*** Block opens ***
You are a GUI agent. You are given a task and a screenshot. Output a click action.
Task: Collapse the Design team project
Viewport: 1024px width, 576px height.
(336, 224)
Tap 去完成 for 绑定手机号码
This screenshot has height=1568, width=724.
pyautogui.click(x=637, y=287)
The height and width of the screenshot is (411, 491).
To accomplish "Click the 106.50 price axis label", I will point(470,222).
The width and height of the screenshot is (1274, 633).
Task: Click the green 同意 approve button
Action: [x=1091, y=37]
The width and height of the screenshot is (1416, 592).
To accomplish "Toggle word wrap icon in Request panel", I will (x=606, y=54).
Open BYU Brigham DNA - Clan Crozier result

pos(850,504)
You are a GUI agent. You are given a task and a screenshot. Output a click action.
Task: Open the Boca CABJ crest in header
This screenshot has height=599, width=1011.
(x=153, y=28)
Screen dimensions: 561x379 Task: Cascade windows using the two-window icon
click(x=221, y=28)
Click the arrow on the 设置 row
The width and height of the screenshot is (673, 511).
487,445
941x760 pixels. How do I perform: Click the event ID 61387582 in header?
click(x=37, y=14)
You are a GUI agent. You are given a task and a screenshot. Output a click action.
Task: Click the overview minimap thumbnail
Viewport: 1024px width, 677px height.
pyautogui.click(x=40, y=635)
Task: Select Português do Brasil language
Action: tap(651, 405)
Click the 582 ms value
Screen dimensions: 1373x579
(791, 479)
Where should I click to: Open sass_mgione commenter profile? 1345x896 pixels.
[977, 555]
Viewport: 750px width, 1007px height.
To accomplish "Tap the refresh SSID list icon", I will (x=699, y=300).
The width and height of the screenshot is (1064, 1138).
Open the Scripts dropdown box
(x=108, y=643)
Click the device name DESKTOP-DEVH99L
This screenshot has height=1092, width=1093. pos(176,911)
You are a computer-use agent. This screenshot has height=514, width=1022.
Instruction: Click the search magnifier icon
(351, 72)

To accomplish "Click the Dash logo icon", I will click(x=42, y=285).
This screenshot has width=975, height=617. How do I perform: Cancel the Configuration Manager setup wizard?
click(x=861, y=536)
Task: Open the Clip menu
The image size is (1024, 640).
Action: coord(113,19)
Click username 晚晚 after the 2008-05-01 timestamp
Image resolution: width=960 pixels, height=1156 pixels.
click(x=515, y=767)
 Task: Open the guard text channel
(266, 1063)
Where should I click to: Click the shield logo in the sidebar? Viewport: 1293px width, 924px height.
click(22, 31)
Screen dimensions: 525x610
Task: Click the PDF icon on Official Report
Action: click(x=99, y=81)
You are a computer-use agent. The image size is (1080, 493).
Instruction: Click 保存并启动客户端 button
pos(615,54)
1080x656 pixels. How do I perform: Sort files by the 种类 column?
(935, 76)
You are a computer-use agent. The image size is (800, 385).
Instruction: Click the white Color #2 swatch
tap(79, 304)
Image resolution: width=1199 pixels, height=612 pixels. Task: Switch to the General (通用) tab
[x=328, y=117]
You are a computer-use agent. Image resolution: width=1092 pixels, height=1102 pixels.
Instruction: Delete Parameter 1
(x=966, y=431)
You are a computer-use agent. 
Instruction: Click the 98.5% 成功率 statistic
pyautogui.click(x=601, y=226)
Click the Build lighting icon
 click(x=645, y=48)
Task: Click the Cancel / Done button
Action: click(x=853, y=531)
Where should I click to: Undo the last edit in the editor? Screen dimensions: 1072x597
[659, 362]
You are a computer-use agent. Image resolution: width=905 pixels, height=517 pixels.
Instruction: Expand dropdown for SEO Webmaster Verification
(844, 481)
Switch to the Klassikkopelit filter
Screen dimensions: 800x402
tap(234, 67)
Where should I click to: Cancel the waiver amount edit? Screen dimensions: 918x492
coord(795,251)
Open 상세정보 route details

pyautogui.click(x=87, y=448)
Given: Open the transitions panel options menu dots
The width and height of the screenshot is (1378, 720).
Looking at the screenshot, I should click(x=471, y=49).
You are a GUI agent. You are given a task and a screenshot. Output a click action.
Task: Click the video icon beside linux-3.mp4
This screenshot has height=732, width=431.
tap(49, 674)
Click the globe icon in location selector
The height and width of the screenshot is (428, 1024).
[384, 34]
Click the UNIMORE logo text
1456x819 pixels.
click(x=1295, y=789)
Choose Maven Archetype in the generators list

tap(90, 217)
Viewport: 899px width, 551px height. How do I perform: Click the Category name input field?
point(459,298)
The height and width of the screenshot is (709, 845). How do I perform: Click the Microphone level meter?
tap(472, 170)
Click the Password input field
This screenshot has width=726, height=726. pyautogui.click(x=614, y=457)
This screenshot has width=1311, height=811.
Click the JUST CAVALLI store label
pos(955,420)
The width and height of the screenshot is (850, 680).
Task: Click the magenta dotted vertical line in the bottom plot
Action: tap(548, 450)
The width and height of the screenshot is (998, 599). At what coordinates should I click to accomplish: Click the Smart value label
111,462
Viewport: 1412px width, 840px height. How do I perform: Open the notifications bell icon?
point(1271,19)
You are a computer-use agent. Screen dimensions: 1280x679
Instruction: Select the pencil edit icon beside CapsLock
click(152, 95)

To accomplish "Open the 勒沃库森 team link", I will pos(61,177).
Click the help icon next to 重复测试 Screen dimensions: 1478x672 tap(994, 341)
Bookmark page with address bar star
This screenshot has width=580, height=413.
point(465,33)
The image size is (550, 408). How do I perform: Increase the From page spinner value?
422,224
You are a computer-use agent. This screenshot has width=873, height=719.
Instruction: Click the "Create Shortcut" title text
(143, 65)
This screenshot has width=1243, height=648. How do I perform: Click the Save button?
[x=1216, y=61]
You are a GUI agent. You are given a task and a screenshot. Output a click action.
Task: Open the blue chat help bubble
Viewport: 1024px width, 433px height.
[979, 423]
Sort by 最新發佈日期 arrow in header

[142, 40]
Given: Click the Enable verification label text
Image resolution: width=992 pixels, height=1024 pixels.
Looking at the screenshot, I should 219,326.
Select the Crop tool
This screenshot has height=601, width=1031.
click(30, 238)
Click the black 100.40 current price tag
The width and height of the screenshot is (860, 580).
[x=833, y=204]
*** Block closes ***
Your goal >> Pick each line holding the word "help" out of the listing.

Answer below >>
Click the help icon next to 重复测试 Screen dimensions: 1478x672 tap(994, 341)
Task: Open the blue chat help bubble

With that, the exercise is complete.